The Allende Affair

The Allende Affair

Did Henry Kissinger engineer the coup d'état that toppled Salvador Allende?

Share:
Read Time:
2m 44sec

“Kissinger and Chile: The Myth That Will Not Die” by Mark Falcoff, in Commentary (Nov. 2003), 165 E. 56th St., New York, N.Y. 10022.

The 1973 military coup d’état that
deposed Chile’s president Salvador Allende, ushering in a decade and a half of repression during which more than 3,000 Chileans were murdered or mysteriously “disappeared,” is often blamed by the Left on Henry Kissinger and the United States. Journalist Christopher Hitchens has made the case for the prosecution in a BBC documentary and other forums. Falcoff, a Latin America specialist at the American Enter­prise Institute, rises to the defense.

In the presidential election of September 4, 1970, three years before the coup (and his death), Allende, a Marxist with “strong Soviet-bloc and Cuban connections,” says Falcoff, received 36.3 percent of the vote—1.4 percentage points more than his nearest rival—and the Chilean Congress was expected to confirm him as the winner on October 24.

In Washington, President Richard Nixon was “deeply distressed” at this turn of events, Falcoff notes, and ordered the Central Intelligence Agency to prevent an Allende presidency. Covert efforts were made, but without success. Roberto Viaux , a cashiered Chilean general, was eager to take on the challenge but was judged “not a good bet,” according to Falcoff. On October 15, national security adviser Kissinger “ordered the Viaux coup ‘turned off.

Hitchens contends that Kissinger merely wanted “deniability.” The October 15 memo of a meeting in which he took part and a cable the next day from the CIA to its station in Santiago directed that Viaux be warned against “precipitate action” but did not “turn off” the general; if anything, they incited him “to redouble his efforts.” Falcoff says there is no evidence that Kissinger saw the CIA cable, and cites the transcript of an October 15 phone conversation in which Kissinger told Nixon, “This looks hopeless. I turned it off. Nothing would be worse than an abortive coup.” Nixon responded, “Just tell him to do nothing.”

In the event, Viaux continued with the scheme, as did the CIA station in Santiago. Just why the plot went forward is “not clear,” according to Falcoff, but Kissinger “seems to have been unaware” of it. Blocking the plotters’ way was General René Schneider, commander in chief of the Chilean army, who refused to go along with their scheme. The plan was to kidnap him and take him to Argentina for a while. But Viaux’s men bungled the kidnapping and ended up murdering Schneider on October 22. Ironically, by turning Schneider into a martyr for the Chilean army’s “constitutionalist” traditions, Falcoff says, the assassination helped assure the orderly transfer of power to the Allende administration.

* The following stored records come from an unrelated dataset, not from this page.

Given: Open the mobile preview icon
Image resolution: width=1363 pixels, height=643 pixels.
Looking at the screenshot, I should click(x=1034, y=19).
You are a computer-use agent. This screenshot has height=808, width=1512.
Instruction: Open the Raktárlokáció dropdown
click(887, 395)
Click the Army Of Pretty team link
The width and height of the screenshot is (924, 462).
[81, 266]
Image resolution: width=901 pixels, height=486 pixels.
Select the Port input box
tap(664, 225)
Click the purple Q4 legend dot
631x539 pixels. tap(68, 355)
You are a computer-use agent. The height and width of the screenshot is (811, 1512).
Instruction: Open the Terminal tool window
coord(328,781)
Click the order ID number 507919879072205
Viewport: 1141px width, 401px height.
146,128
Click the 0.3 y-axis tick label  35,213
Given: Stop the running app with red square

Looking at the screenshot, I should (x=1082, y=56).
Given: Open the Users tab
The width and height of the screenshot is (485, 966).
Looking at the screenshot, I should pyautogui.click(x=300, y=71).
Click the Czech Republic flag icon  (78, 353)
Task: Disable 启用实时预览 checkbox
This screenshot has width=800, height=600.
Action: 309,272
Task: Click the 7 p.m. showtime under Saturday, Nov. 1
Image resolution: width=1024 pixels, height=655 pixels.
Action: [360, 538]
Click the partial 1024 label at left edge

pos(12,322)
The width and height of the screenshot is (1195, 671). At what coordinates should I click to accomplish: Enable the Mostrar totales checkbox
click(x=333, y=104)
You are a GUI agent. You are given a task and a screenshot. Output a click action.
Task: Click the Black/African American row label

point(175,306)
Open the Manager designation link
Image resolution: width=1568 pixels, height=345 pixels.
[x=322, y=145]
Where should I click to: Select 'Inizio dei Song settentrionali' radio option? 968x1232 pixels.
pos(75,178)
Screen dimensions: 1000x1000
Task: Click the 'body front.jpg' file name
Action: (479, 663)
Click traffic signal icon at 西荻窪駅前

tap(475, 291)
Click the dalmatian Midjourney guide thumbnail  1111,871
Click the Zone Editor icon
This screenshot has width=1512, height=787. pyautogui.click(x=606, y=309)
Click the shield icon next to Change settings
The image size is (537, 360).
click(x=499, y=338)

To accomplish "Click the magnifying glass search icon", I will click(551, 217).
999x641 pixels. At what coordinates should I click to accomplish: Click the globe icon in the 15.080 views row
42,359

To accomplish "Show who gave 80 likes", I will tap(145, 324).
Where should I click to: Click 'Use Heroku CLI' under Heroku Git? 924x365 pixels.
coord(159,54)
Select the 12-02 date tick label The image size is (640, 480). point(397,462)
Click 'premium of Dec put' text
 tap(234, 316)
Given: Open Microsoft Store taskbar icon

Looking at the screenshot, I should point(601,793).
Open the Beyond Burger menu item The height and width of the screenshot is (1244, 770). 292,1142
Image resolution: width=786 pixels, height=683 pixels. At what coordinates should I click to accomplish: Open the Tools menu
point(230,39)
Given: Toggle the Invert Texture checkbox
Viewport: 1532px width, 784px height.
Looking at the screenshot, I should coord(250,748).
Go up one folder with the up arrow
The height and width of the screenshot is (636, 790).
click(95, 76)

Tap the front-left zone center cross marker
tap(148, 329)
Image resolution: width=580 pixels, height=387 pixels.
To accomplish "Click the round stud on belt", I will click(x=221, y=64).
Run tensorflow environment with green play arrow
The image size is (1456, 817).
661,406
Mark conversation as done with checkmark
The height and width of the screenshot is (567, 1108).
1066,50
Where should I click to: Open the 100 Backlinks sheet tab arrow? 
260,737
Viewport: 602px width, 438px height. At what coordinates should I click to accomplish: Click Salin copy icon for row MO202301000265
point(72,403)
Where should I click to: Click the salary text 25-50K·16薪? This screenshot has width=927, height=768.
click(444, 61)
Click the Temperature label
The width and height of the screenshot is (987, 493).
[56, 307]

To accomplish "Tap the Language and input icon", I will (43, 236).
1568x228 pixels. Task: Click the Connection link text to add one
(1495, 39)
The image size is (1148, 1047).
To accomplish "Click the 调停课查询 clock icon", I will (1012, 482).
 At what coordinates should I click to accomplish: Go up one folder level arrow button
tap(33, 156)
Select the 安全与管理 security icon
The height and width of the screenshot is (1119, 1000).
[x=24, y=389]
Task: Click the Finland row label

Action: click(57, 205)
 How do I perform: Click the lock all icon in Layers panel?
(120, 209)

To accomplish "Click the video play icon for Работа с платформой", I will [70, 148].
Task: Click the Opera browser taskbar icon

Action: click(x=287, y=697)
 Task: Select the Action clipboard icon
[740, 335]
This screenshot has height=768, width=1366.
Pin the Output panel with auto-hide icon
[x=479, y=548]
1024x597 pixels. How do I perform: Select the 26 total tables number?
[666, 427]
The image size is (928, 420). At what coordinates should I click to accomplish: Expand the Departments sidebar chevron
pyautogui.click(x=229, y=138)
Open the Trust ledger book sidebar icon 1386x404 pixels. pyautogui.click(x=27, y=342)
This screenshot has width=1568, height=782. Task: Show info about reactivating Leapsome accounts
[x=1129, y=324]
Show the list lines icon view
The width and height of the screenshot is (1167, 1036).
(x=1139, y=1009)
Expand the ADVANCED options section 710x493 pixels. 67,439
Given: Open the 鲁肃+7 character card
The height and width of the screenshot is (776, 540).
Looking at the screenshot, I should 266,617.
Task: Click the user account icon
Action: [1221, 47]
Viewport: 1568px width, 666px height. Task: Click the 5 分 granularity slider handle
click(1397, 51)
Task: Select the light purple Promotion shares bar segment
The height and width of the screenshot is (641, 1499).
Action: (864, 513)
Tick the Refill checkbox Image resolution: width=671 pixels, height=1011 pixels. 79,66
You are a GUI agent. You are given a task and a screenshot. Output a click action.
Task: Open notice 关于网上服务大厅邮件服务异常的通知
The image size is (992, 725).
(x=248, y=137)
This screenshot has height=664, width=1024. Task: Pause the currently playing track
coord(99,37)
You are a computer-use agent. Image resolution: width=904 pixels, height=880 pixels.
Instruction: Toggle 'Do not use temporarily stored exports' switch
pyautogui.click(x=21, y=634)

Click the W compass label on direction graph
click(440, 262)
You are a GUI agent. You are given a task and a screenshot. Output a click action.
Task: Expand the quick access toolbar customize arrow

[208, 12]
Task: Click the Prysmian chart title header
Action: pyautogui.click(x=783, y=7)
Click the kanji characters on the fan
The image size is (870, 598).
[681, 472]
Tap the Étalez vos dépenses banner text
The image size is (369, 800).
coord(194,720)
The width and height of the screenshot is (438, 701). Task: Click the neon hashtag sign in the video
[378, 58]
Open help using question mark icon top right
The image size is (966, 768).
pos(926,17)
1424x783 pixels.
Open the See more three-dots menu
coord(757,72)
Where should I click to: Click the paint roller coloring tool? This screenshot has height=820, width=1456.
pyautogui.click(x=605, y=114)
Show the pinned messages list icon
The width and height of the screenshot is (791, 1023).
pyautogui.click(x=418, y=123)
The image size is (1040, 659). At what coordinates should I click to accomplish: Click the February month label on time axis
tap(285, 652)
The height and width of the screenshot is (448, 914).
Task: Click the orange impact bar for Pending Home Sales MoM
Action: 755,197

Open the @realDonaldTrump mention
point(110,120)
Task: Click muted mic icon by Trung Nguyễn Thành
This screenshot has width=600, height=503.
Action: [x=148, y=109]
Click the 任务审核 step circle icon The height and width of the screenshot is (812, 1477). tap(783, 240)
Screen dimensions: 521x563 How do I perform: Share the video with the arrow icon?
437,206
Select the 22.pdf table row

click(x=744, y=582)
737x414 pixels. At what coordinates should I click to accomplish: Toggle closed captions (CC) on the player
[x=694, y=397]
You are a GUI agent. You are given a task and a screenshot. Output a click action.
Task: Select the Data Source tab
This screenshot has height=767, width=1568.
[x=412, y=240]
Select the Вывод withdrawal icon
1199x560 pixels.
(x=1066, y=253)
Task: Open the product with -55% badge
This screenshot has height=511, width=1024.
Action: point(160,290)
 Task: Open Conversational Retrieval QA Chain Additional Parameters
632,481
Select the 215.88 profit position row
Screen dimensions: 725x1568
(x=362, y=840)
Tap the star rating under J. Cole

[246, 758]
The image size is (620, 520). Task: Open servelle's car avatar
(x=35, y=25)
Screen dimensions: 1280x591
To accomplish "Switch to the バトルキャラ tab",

Despite the tough talk in the White House in 1970, writes Falcoff, once Allende was in office, “the thrust of U.S. policy shifted to sustaining a democratic opposition and an independent press until Allende could be defeated in the presidential elections scheduled for 1976.” The “real causes” of the 1973 coup, he believes, are to be found not in Washington but in “the devastating collapse of the Chilean economy that took place during the Allende presidency, as well as in Chile’s increasingly polarized political environment.” The Allende administration itself, he concludes, brought about the situation that “drove the military into action” and led to General Augusto Pinochet’s murderous right-wing dictatorship.